Iva al 22 è il suicidio dell’Italia – di Marco Chierici

Come previsto ricevo dal mio commercialista la circolare con la quale si conferma l’aumento dell’IVA dal 21 al 22%. Non so se aumenteranno anche i prezzi dei carburanti o cos’altro. Non so se ci tasseranno anche i peti o la frequenza con cui facciamo l’amore. Abbiamo continue ed estenuanti conferme di vivere in un paese sottosviluppato; un paese non governato da quei mille incapaci che abbiamo eletto illudendoci ancora una volta. Mi prendo le mie responsabilità nel dire che siamo in mano ad una banda di imbecilli, i quali non saprebbero nemmeno amministrare un condominio di medie dimensioni. Perchè imbecilli? Perchè imbecille è sinonimo di stupido e solo la stupidità impedisce di comprendere che l’introito che ricaveranno da un’IVA maggiorata sarà minore di ciò che lo Stato incasserebbe agevolando i consumi con un calo della pressione fiscale. Più aumenti le imposte e più si alza l’evasione; più aumenti le imposte e meno la gente consuma. E, considerato che la popolazione è stata costretta a ridurre al minimo i consumi già da anni, l’economia morente ci ridurrà peggio della Grecia e del Portogallo.  

Cito sempre quell’altra mossa furba del superbollo auto: per un incasso di x denari, lo Stato, cioè noi, ci ha rimesso x elevato al quadrato. Chi aveva l’auto con oltre 185 kw, spendeva per al manutenzione, per i carburanti, per gli pneumatici, per i passaggi di proprietà e quindi pagava Iva e imposte varie. Un altro boomerang a spese nostre e, nonostante sia tutto provato, i nostri saggi e i nostri economisti non sanno neanche usare il pallottoliere per similare una nozione da scuola elementare.

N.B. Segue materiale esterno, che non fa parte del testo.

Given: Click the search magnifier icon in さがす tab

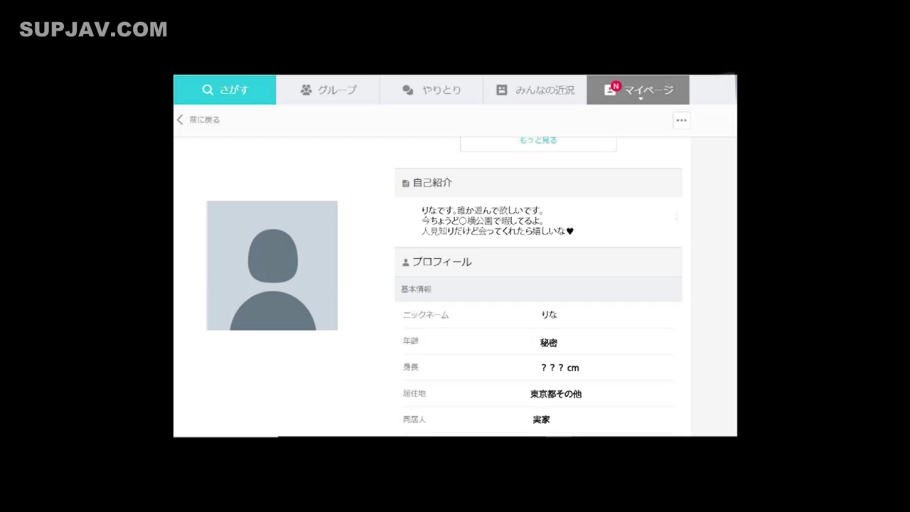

E’ una vera tragedia, una situazione che un uomo forte, se ci fosse, prenderebbe in mano per cacciare fuori tutti dal palazzo e risanare una volta per tutte questa Italia suicida. Aumentare le tasse dopo gli anni che abbiamo trascorso, significa uccidere un paese malato cronico, significa l’eutanasia cruda e crudele. E’ una vera schifezza e provo la più profonda e amara delusione per essere residente in Italia. Impegnarsi per creare una piccola impresa, cercare di assumere personale, comportarsi diligentemente, non conviene più, non da oggi, ma da anni. Io sono così amareggiato da provare stima per chi ha il coraggio di essere un evasore totale. E’ ormai indubbio che quelli come il sottoscritto che hanno sulla scrivania gli F24 da portare in banca, sono i più sciocchi e ingenui. Chi lavora senza nemmeno avere una partita Iva può lo stesso avere assistenza medica e tutto il resto. La pensione? Quella è ridicola anche dopo 30 anni di versamenti, quindi? Dove sta la convenienza? Qual è oggi la differenza tra un cittadino esemplare e un fuorilegge? Siamo al capolinea e i nostri padri, i nostri nonni, i milioni di uomini e donne che hanno ricostruito la nazione dopo la seconda guerra con mille sacrifici sono ora ripagati con il fallimento totale e vergognoso. Fallimento della politica, della democrazia, della repubblica, della famiglia, dell’etica comportamentale, di ogni valore. Il nostro presidente ha voluto mettere due galletti in un pollaio? Ecco il risultato.